## EXERCISES TO COMPLETE:
1: Transcribe a passage from the forum thread on keywords and IPTC, beginning at the words "Keywords and IPTC" and stopping after "populates the XMP.".
2: Pick up the forum thread on keywords and IPTC after its final sentence and carry the discussion forward.
----- READING TEXT
Keywords and IPTC

Stenis · November 23, 2022, 10:58pm

Today you don´t have any choises in many softwares. When it comes to metadata editing tools for images these seems to be stuck with IPTC-IIM in their interfaces of historical reasons. You are supposed to enter keywords in the IPTC-Keywords-element and then the automagics populates the XMP.

BHAYT · November 23, 2022, 11:48pm

@Joanna we had these discussions about a year ago and I raised ACDSee, Zoner and other software that do not “understand” ‘hr’ fields and they were being dismissed then as “IPTC legacy” etc. but they exist and will take the “Root|Branch|leaf” as user input and treat it as an acceptable string and the only place that they “can” put it is in the ‘dc’ fields so that is where is goes!

Now ‘hr’ “aware” products can elect to see that as a single string and not try to “read” anything into it and take anything out of it, i.e. it is a string so leave it alone and don’t try to parse it. You didn’t say what would happen if you presented the same sidecar file to your software - it would be interesting to know.

I have written on numerous occasions about the dangers of what DxPL does because there is a situation where the “Root|BranchlLeaf” was put into an image (sidecar) and the next thing that the program sees is “Root”, “Branch” and “Leaf” even worse deleting those keywords in a ‘dc’ only program will leave the ‘hr’ keywords (the actual string that was entered by the program originally) intact, so DxPL will continue to treat the image as having keywords!
----------
----- COLLECTED DATA
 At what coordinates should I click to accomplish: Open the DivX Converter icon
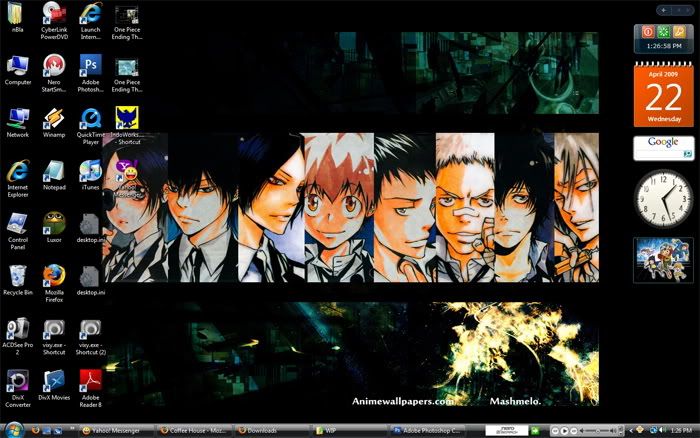pos(18,381)
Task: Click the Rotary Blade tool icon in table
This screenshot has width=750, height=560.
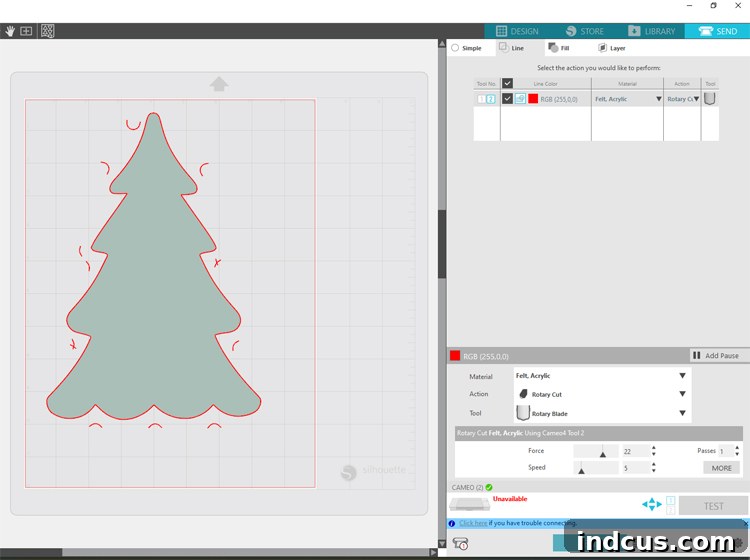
----------
## EXERCISE RESULTS:
1:
Keywords and IPTC

Stenis · November 23, 2022, 10:58pm

Today you don´t have any choises in many softwares. When it comes to metadata editing tools for images these seems to be stuck with IPTC-IIM in their interfaces of historical reasons. You are supposed to enter keywords in the IPTC-Keywords-element and then the automagics populates the XMP.

2:
I am sorry but I don’t understand this at all!? The data will only stay within the database (and the DOP) if it is not written back to the sidecar file automatically with AS(ON) or manually with AS(OFF)!

But the issue of searchability does not spring from anything other than the fact that DxPL has parsed the data and moved the hierarchical keyword to the ‘hr’ fields and post PL5.2.0 “thrown” all but the leaf (which happens to be “Leaf” in this case) keyword out, that is definitely an error. Unless the searchability you are referring to is the ability to search on the original full string, i.e. on “Root:Branch|Leaf”!

So to see if DxPL is worse than other programs and knowing how you and @platypus absolutely adore my long posts I decided to do some tests sorry @YvPL5!

All software has a decision to take when handling ‘dc’ keywords, i.e. to parse of not to parse.

With respect to hierarchical keywords in the ‘hr’ fields and simple keywords in ‘dc’ and/or ‘hr’ fields then any and all packages have to make up their minds what to do with the following elements

Simple keywords from ‘dc’ fields (None in this particular case)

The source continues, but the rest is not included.